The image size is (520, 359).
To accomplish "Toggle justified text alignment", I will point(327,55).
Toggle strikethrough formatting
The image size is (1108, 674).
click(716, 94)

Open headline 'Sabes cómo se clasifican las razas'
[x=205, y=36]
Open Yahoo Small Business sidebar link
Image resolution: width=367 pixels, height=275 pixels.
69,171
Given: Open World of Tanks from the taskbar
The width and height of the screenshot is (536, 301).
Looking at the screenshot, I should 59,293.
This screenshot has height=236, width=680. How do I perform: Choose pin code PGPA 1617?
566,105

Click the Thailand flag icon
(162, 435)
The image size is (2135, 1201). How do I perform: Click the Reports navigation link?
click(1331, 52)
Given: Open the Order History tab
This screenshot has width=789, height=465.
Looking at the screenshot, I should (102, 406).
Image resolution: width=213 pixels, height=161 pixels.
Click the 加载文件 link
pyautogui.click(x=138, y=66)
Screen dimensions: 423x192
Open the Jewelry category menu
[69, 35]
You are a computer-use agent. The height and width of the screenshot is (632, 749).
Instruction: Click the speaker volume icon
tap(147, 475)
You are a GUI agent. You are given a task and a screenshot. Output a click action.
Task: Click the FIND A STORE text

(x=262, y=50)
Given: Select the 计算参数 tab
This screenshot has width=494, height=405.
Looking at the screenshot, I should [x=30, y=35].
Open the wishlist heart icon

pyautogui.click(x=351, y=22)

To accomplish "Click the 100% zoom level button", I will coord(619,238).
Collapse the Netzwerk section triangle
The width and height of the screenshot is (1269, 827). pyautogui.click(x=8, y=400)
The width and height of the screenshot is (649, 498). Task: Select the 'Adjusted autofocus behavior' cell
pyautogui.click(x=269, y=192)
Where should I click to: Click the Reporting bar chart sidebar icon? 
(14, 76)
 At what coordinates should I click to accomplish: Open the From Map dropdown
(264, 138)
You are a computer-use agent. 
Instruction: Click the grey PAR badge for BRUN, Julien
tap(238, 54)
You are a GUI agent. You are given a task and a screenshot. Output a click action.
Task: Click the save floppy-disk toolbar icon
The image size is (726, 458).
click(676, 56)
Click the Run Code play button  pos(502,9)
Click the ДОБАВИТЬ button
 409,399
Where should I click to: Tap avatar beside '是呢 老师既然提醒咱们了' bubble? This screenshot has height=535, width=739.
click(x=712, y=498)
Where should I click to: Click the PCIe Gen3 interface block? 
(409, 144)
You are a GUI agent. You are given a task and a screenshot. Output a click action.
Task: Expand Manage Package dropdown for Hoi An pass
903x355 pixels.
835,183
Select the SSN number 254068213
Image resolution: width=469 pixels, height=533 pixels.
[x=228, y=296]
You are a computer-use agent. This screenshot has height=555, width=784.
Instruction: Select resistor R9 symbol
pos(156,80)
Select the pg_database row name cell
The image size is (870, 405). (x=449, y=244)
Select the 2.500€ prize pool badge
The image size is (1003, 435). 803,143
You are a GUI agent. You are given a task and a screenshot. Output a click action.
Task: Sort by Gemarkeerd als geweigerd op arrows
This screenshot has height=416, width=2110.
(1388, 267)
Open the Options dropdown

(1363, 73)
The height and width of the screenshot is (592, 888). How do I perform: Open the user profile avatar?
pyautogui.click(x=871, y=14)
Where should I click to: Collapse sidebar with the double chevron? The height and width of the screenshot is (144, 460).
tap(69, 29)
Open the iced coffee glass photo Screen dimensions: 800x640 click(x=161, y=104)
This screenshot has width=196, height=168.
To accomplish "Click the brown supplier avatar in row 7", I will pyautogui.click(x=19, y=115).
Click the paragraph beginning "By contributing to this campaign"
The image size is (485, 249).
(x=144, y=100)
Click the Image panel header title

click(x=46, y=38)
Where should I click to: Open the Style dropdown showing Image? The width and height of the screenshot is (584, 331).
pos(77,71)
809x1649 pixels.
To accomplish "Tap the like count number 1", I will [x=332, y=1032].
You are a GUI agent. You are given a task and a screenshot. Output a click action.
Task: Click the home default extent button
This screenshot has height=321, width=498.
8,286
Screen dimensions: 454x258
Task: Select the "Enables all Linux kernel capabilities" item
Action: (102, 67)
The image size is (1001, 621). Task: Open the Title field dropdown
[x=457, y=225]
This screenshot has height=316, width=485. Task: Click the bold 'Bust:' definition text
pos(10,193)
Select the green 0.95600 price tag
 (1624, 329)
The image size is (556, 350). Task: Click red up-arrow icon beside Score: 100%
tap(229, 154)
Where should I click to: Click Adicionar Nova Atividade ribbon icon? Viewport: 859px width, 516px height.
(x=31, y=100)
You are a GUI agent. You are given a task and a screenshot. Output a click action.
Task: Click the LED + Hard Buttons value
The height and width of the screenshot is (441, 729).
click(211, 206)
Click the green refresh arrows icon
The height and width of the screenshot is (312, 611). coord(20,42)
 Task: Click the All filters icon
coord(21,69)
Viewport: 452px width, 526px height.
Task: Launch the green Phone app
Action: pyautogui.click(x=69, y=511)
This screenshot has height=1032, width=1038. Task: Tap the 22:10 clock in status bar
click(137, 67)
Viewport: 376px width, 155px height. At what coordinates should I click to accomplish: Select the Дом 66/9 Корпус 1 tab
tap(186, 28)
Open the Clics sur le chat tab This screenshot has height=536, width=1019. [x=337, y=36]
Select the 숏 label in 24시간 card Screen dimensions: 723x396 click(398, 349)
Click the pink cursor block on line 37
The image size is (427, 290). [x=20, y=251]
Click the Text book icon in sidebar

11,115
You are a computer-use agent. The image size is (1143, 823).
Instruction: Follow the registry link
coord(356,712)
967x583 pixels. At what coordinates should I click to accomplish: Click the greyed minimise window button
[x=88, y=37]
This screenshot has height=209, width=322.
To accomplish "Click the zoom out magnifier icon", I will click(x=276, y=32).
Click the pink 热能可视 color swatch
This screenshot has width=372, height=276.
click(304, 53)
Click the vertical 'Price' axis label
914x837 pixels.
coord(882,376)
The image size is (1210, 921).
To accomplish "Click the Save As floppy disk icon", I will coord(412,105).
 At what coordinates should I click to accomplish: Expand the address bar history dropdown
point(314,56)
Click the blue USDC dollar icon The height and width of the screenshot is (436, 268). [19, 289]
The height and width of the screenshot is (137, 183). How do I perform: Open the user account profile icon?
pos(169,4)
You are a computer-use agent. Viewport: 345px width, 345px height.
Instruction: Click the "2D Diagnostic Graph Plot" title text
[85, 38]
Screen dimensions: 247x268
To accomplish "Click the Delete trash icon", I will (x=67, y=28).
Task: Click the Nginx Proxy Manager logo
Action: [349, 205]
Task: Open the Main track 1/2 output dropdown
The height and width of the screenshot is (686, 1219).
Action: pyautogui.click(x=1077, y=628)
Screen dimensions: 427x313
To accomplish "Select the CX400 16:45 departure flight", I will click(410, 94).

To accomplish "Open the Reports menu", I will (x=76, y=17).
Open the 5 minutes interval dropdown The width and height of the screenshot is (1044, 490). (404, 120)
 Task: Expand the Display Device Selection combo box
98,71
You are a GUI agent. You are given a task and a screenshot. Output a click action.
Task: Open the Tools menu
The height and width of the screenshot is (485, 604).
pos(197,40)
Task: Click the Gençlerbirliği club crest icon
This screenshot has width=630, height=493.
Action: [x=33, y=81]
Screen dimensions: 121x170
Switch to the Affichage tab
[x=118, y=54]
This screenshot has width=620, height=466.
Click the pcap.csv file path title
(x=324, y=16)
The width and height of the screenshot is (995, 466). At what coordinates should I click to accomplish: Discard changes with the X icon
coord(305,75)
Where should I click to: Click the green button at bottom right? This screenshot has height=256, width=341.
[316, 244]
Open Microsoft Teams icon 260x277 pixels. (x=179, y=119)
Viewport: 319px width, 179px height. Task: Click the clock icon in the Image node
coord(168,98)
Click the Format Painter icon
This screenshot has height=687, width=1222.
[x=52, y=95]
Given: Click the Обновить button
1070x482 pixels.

▸ Work to be completed: Search each line of the data above for "zoom", and copy the lines where it occurs.

▸ Solution to this exercise:
To accomplish "Click the 100% zoom level button", I will coord(619,238).
To accomplish "Click the zoom out magnifier icon", I will click(x=276, y=32).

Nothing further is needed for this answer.